Work instructions
Each entry below needs to be transcribed verbatim; the images should not appear.

Records provided
————
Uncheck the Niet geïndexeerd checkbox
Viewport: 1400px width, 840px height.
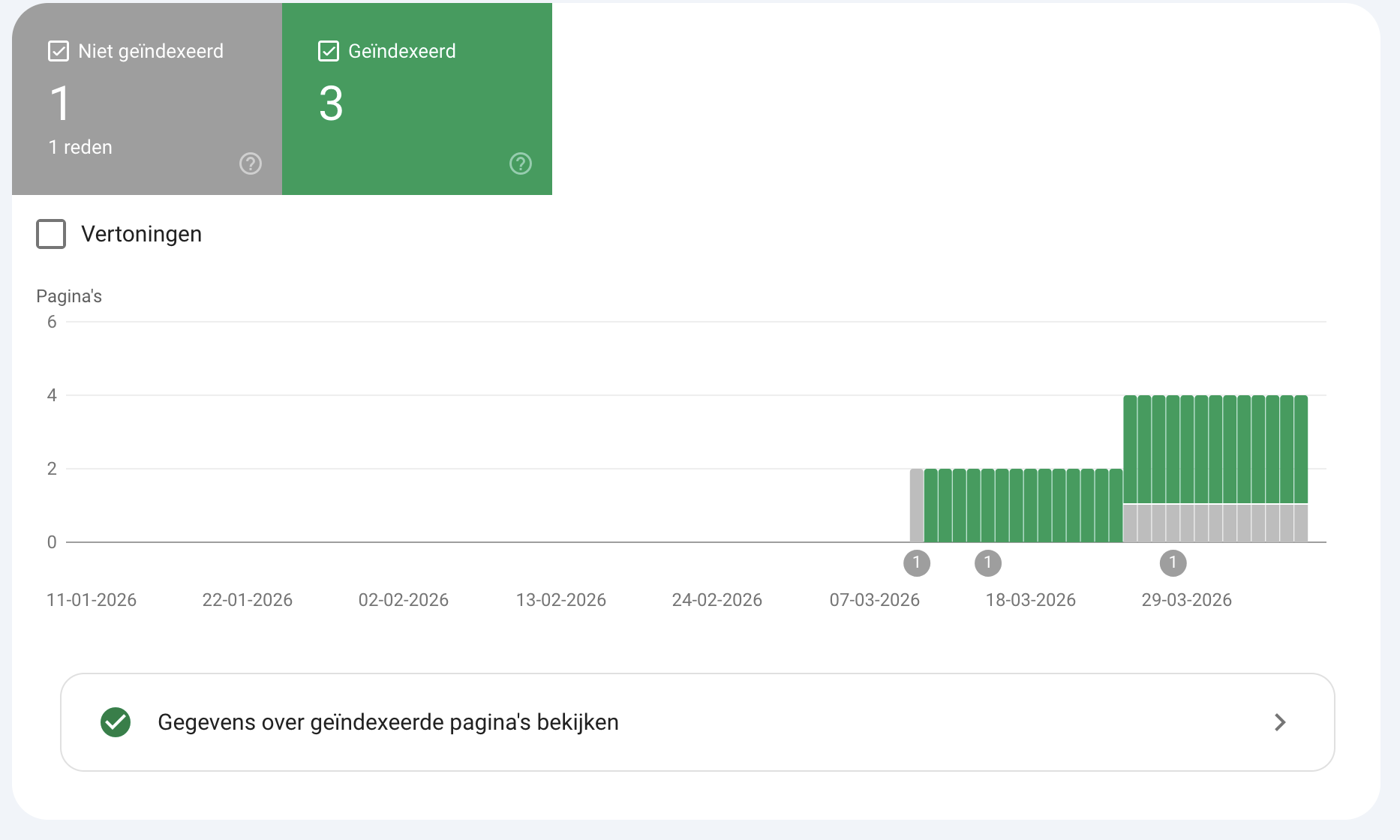[59, 51]
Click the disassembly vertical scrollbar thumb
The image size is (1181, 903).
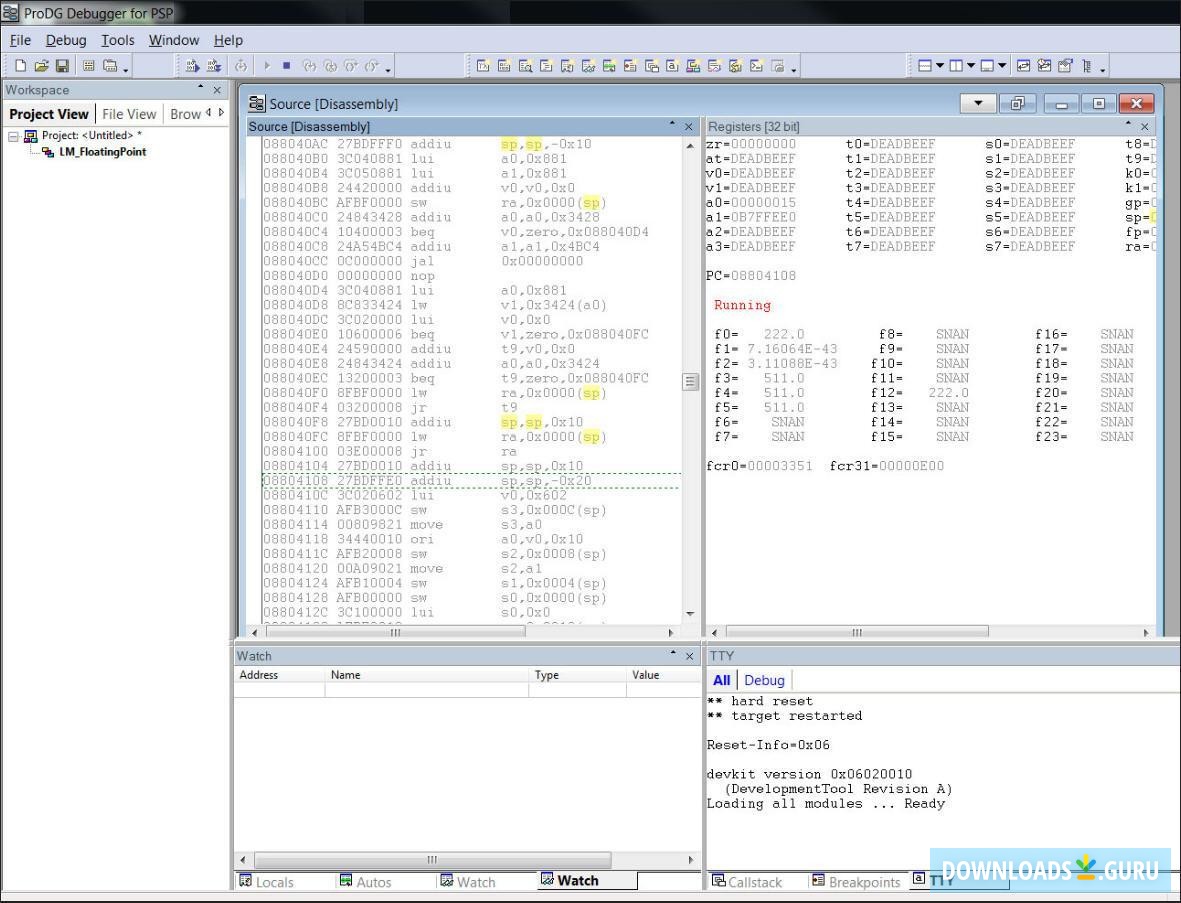pyautogui.click(x=689, y=381)
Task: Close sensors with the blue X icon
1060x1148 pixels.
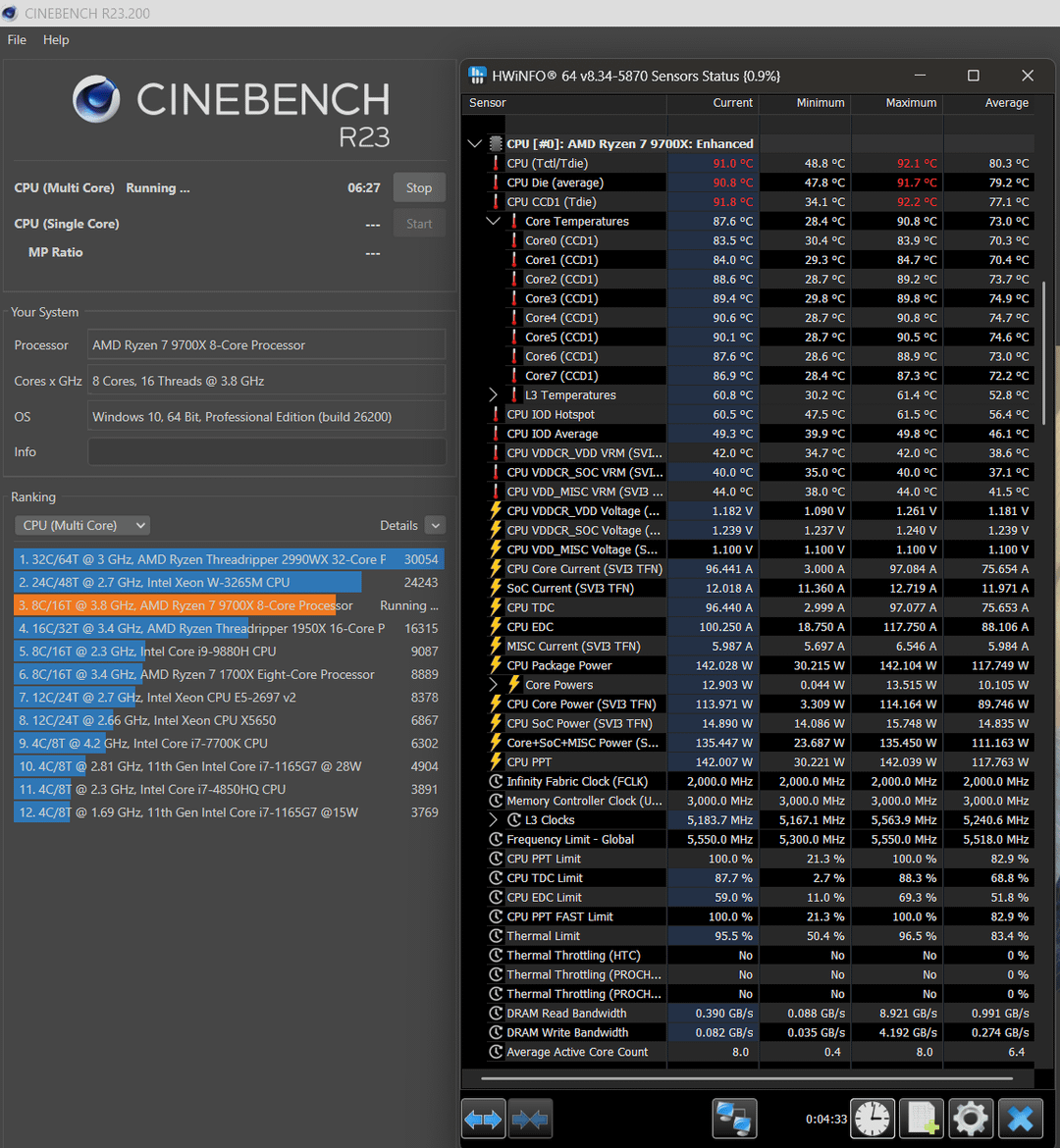Action: 1021,1119
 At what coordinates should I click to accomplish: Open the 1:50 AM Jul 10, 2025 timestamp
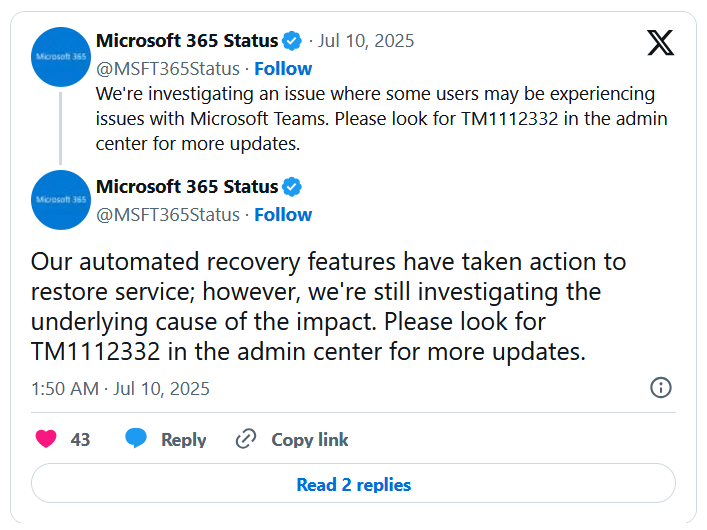[x=120, y=389]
————
Answer to this exercise
Uncheck the Niet geïndexeerd checkbox
Viewport: 1400px width, 840px height.
[59, 51]
Click the disassembly vertical scrollbar thumb
The image size is (1181, 903).
pyautogui.click(x=689, y=381)
Task: Close sensors with the blue X icon
1060x1148 pixels.
Action: 1021,1119
 At what coordinates should I click to accomplish: Open the 1:50 AM Jul 10, 2025 timestamp
[x=120, y=389]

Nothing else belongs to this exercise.